* **Dataset records**
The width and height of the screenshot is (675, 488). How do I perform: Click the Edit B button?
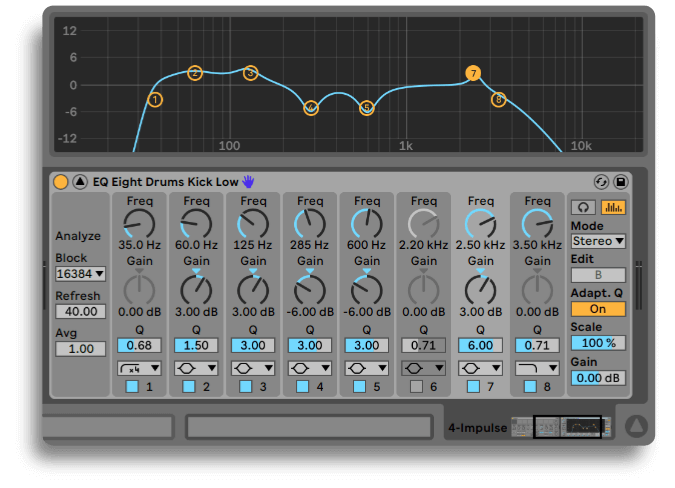tap(598, 275)
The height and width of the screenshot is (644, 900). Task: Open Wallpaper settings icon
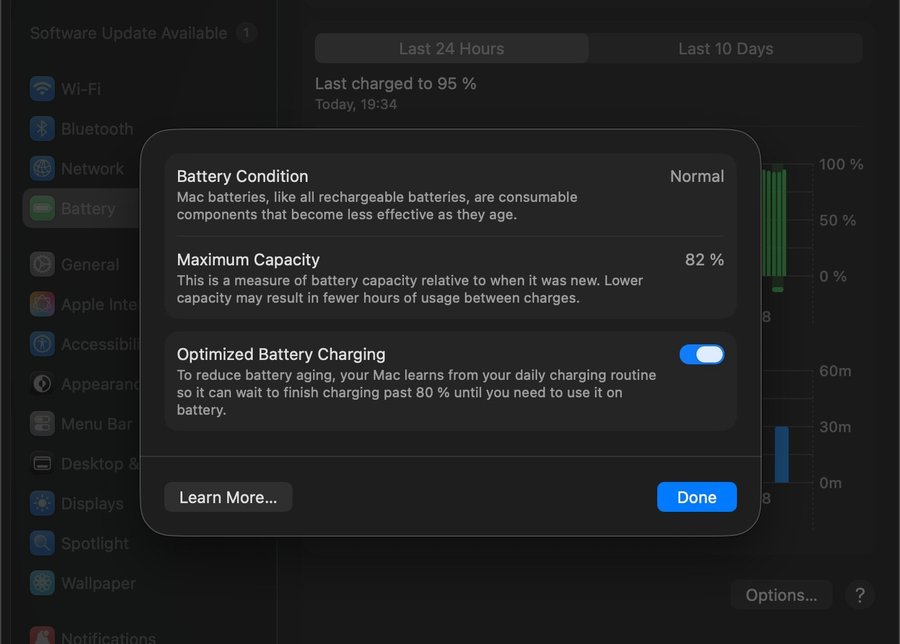[x=42, y=583]
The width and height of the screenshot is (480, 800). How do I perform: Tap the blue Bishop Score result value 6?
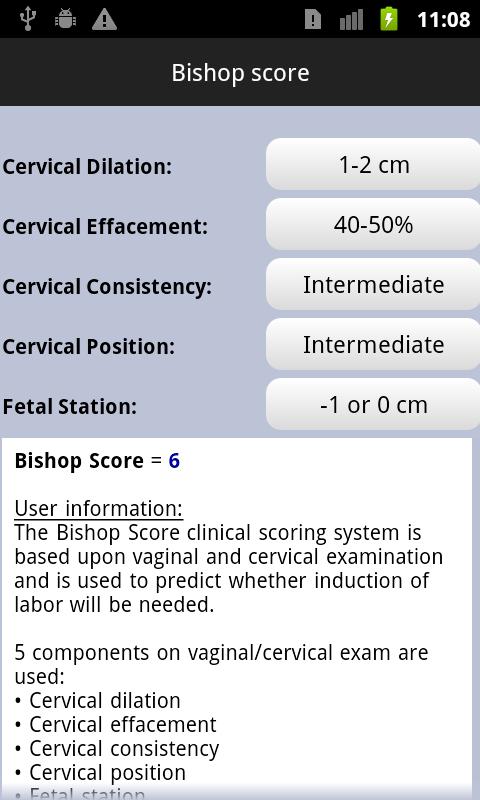click(x=174, y=461)
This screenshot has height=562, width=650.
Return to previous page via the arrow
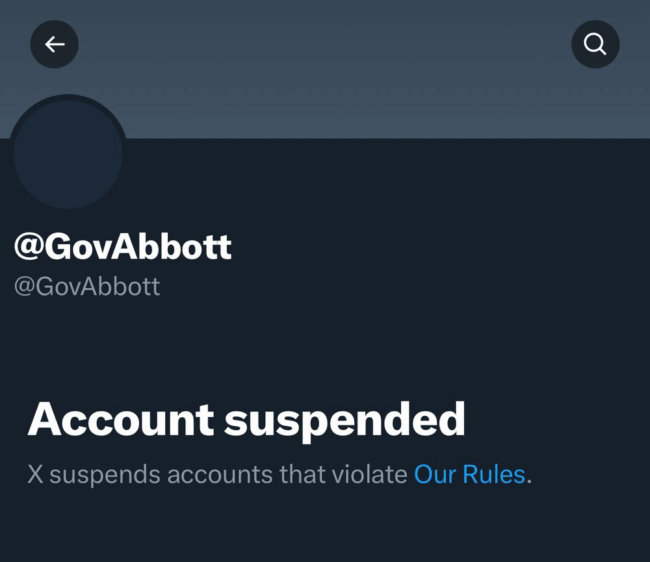(x=54, y=44)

* **What to produce**
Repeat exactly the lines from the one containing "The width and height of the screenshot is (480, 800)." to the last line of the data above, both included, and write no pictures into the copy.

* **Task solution**
The width and height of the screenshot is (480, 800). How do I perform: Tap the blue Bishop Score result value 6?
click(x=174, y=461)
This screenshot has height=562, width=650.
Return to previous page via the arrow
(x=54, y=44)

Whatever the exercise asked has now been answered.